Elsevier

Pattern Recognition

Volume 44, Issue 6, June 2011, Pages 1225-1234
Pattern Recognition

Sketch recognition by fusion of temporal and image-based features

https://doi.org/10.1016/j.patcog.2010.11.006Get rights and content

Abstract

The increasing availability of pen-based hardware has recently resulted in a parallel growth in sketch-based user interfaces. Sketch-based user interfaces aim to combine the expressive power of free-hand sketching with the processing power of computers. Most sketch-based systems require intelligent ink processing capabilities, which makes the development of robust sketch recognition algorithms a primary concern in the field. So far, the research in sketch recognition has produced various independent approaches to recognition, each of which uses a particular kind of information (e.g., geometric and spatial constraints, image-based features, temporal stroke-ordering patterns). These methods were designed in isolation as stand-alone algorithms, and there has been little work treating various recognition methods as alternative sources of information that can be combined to increase sketch recognition accuracy. In this paper, we focus on two such methods and fuse an image-based method with a time-based method in an attempt to combine the knowledge of how objects look (image data) with the knowledge of how they are drawn (temporal data). In the course of combining spatial and temporal information, we also introduce a mathematically well founded fusion method for combining recognizers. Our combination method can be used for isolated sketch recognition as well as full diagram recognition. Our evaluation with two databases shows that fusing image-based and temporal features yields higher recognition rates. These results are the first to confirm the complementary nature of image-based and temporal recognition methods for full sketch recognition, which has long been suggested, but never supported by data.

Introduction

Sketching is a natural way of expressing and sharing ideas. It allows us to succinctly convey concepts on paper. These qualities of sketching has caught the attention of many graphics application designers who have started exploring graphics applications that can take advantage of intelligent sketch-based interfaces. In addition, the increasing availability of Tablet PCs and other hardware that support pen-based interaction has led to increased interest in interactive graphics applications that can interpret hand-drawn sketches.

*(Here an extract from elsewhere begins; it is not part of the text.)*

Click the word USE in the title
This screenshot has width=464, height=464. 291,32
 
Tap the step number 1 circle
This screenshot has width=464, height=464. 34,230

At the core of these interactive sketch-based graphics applications lies the sketch recognition technology. Given a hand-drawn sketch, sketch recognition can informally be defined as the task of finding groups of ink in the sketch that represent individual objects (segmentation), and then determining the class of the object represented by each ink group (object recognition). So far, researchers have attempted to address both issues within recognition frameworks that mainly differ by the particular kind of information used.

For example, some authors assumed simple definition of drawings and treated icons as gestures. This group of work use distinguishing global features extracted from single or multiple strokes for object recognition [1], [2].

Others preferred to define objects using geometric and spatial constraints [3], [4], [5], [6], [7]. These constraint-based approaches are founded on cognitive science studies which suggest that, when shown a symbol, people attend preferentially to certain geometric features (e.g., a rectangle is formed by two pairs of lines of equal length, and the lines meet with a 90° angle).

Other authors have taken a more computer-vision-like approach to recognition and formulated image-based algorithms that use image features such as pixel intensities, and intensity histograms [8], [9], [10].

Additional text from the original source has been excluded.